Supplementary Video 3: Cells natively expressing BstA translationally fused to sfGFP (D23580 bstA-sfgfp, SNW403) were grown in a microfluidic growth chamber and imaged every 1.5 minutes. Fluorescently labelled phages P22 HT (left) or 9NA (right) were then added to the cells, and can be seen adsorping to cells as red fluorescent puncta. For purposes of comparison, timestamps are synchronised to the point at which phage are first observed. Typically around 20 minutes after initial observation of phage infection, BstA proteins formed discrete and dynamic foci within the. Cells then proceeded to lyse.

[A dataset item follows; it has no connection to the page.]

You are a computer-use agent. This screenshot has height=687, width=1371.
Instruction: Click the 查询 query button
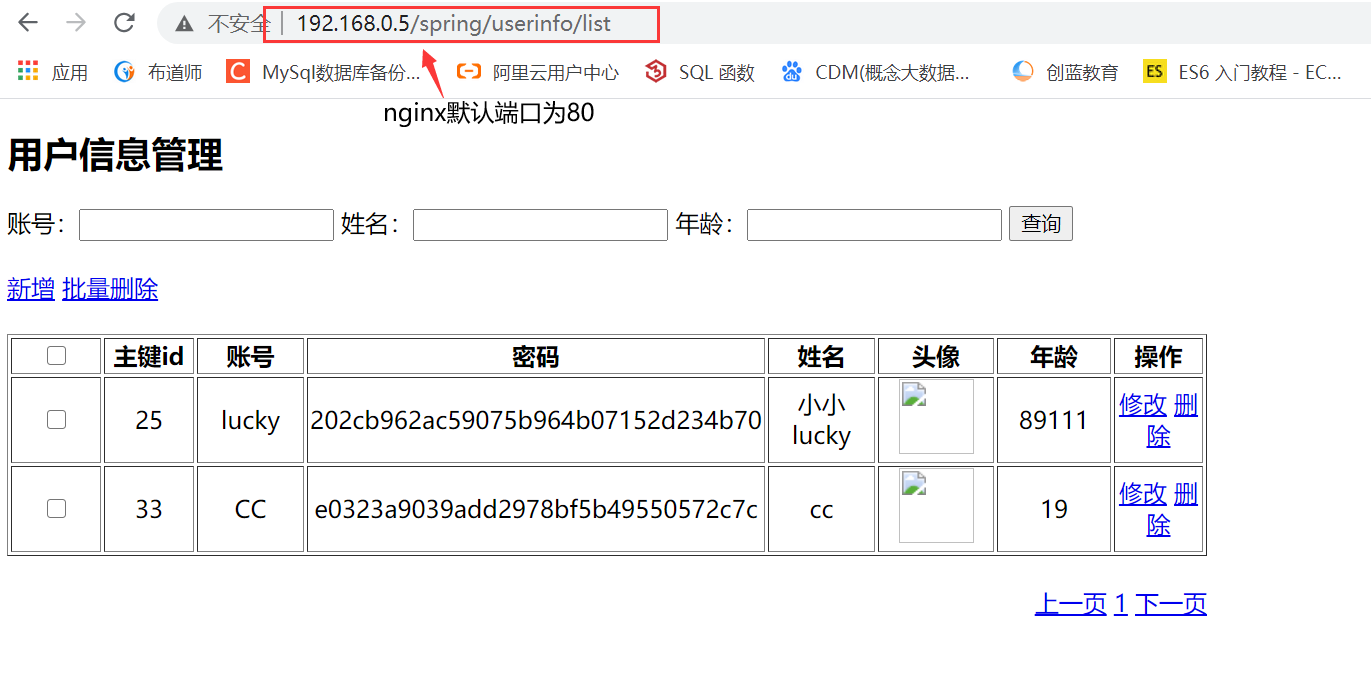coord(1040,223)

Supplementary Video 4: Cells heterologously expressing BstA translationally fused to sfGFP, and ParB translationally fused to mCherry (D23580 ΔΦ ΔpSLT_BT ΔpBT1 STMMW_15481::[PtetA-bstABTP1-sfgfp-frt] pAW61, SVO251) were grown in a microfluidic growth chamber and imaged every 2 minutes. Phage P22 Δpid::(parS-aph) were then added to the cells. ParB protein oligomerises onto DNA at parS sites, and therefore parS-tagged DNA is indicated by ParB-mCherry foci (red). Translocation of infecting phage DNA is indicated by the formation of red foci within the cells, which is rapidly followed by formation of green, BstA foci. The green and red foci appear to physically overlap. Infected cells proceed to lyse. The same timeseries is presented as separate channels (phase contrast, GFP, mCherry), and a composite merge.
Acknowledgements
We are grateful to present and former members of the Hinton and Baym laboratories, except Lizeth Lacharme Lora, for helpful discussions, and Paul Loughnane for his expert technical assistance. We thank the Bollback Lab (Liverpool) for the gift of pCas9 and P1vir, Allison Lab (Liverpool) for MG1655 and T4, Casadesus Lab (Seville) for 9NA and Det7, Ansaldi Lab (Marseille) for T5, Penadés Lab (Glasgow) for ES18, and Klumpp Lab (Zurich) for FelixO1. We also acknowledge all the other kind labs who responded to our call for Salmonella and E. coli phages. We thank Benoît Doublet for the gift of pCP20-Gm. We thank the David Van Valen lab, Francois St-Pierre and Paul Wiggins lab for λFS135 and pAW62.
Research in this publication was supported by a Wellcome Trust Senior Investigator award (to JCDH, grant number 106914/Z/15/Z), NIGMS of the National Institutes of Health (to MB, award number R35GM133700) and the David and Lucile Packard Foundation (SVO, NQO, and MB).